I have been known to complain bitterly about Apple’s decline in software quality. Sometimes the complaints have been typed into Twitter; more often they been spit out between clenched teeth as yet another damned thing doesn’t do what it should. But iOS 13 has added one new feature that is both incredibly valuable and works.

It’s Silence Unknown Callers, an option you can find in the Phone section of the Settings app.

Silence unknown callers

In my experience, it does exactly what it says and has already saved me lots of time and frustration. It’s not that I often answered spam calls; I had already trained myself to almost never pick up a call that my phone didn’t associate with a contact. But I still had to stop what I was doing and look at my phone or my watch whenever one came in. Now that’s a thing of the past.

I’ve seen many people say they can’t use Silence Unknown Callers because they often need to take cold calls. I pity those people. I did wonder myself whether it was OK to silence business calls from prospective new clients who aren’t yet in my contacts list, but a little thought led me to the conclusion that those callers always leave messages and aren’t offended by having to do so.
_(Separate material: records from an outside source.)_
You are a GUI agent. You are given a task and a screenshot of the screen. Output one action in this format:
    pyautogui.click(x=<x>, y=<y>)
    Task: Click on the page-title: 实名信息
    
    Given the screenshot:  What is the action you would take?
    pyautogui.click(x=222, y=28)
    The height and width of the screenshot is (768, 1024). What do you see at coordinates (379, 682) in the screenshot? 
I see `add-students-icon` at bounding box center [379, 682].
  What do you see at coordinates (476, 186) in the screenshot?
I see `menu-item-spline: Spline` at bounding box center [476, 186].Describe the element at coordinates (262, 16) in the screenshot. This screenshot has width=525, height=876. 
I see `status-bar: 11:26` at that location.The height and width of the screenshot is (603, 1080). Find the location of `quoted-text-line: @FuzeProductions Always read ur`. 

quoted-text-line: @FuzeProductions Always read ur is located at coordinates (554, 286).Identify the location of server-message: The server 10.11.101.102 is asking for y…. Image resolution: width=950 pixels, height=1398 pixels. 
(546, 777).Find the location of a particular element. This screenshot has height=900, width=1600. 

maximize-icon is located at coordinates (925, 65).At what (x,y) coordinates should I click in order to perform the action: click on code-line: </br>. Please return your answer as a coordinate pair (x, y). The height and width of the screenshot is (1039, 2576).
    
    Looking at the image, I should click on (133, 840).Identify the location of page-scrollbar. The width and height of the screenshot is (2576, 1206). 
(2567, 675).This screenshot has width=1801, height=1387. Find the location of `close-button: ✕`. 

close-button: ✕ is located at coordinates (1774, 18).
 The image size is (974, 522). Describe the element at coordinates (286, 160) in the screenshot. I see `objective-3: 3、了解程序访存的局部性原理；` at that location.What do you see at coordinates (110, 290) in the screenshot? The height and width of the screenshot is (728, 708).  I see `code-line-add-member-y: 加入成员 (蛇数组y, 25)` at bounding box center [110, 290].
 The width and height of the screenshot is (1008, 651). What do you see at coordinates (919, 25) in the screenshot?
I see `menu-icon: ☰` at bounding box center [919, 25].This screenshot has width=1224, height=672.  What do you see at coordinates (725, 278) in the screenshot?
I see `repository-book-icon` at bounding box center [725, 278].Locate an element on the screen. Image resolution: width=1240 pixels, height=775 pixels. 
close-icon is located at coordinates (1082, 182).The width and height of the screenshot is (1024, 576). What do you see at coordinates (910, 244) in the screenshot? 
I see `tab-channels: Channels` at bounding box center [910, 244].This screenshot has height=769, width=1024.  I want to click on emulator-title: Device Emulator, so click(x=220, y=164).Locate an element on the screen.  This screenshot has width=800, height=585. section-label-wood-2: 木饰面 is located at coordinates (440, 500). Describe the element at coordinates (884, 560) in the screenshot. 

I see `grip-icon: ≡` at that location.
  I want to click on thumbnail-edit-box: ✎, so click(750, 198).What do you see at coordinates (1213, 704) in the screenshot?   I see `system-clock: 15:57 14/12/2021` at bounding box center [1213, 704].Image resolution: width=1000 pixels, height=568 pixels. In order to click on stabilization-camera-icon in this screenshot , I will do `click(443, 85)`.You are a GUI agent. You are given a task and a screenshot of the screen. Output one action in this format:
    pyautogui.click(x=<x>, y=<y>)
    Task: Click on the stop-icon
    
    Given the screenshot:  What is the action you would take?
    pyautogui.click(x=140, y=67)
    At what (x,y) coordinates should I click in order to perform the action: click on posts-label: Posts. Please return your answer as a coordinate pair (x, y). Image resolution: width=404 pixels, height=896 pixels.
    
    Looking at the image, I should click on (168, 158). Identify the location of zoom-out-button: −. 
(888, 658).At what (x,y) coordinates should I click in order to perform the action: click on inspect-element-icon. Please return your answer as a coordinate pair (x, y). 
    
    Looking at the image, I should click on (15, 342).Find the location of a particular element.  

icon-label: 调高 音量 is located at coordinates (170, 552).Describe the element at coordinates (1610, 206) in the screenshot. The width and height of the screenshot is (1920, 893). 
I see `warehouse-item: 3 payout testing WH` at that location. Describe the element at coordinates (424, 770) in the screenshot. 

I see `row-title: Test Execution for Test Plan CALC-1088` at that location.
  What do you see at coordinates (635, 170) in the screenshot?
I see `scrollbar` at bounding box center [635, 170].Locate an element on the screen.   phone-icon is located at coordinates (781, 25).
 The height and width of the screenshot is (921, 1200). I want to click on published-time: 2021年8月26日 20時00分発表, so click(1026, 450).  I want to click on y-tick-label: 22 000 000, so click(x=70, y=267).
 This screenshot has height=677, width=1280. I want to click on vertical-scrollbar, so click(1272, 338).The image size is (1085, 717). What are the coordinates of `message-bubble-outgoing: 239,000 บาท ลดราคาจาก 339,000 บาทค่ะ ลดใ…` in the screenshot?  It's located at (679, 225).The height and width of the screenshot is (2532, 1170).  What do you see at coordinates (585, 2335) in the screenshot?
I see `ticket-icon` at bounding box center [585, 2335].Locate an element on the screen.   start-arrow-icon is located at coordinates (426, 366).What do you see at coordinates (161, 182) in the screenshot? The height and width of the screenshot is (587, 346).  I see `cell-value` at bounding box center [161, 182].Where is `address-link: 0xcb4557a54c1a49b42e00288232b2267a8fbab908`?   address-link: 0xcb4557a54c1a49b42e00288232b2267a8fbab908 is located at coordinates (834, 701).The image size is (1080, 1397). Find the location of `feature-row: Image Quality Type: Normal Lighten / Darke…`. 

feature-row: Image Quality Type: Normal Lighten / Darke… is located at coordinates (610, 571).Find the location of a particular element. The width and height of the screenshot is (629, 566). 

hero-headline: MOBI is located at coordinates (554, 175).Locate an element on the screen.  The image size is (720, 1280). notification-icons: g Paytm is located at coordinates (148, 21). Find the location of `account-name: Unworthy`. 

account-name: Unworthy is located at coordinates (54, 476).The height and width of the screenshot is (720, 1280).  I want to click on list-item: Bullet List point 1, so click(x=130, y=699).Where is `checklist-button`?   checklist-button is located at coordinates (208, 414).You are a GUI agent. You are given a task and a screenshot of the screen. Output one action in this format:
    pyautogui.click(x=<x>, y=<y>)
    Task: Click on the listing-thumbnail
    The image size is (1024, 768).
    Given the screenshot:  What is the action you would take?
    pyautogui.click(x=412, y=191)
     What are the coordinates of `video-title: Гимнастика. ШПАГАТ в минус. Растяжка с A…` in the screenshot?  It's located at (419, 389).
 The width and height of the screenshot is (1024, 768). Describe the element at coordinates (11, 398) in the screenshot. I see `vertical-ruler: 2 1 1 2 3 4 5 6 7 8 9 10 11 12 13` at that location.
Oddly enough, my first and only bad experience with Silence Unknown Callers was the exact opposite of missing an important call. A day or two after I had turned it on, a spam call rang on my phone. My initial reaction was that Apple had screwed up (yet again), but no. The call rang because the number was in my Contacts. Over several years I had collected spam numbers into a special contact—called AAASpammer to put it at the top of the list—that was blocked. I had apparently mistakenly unblocked him,1 and now because he was in my list of contacts, and the caller was reusing a number associated with that contact, the call rang through. I deleted AAASpammer from Contacts and have not been bothered by a spam call since.

If you have any sense of the history of Chicago machine politics, you will recognize the source of the post’s title. Spam callers are nobodies that nobody sent.


  1. In my experience, when adding a new number to a blocked contact, you had to unblock the caller and then reblock him to get the newly added number to “take” (whether this was a bug or an idiotic design choice by Apple, I never knew). I must have missed a step in this dance the last time I added a number and left the contact unblocked.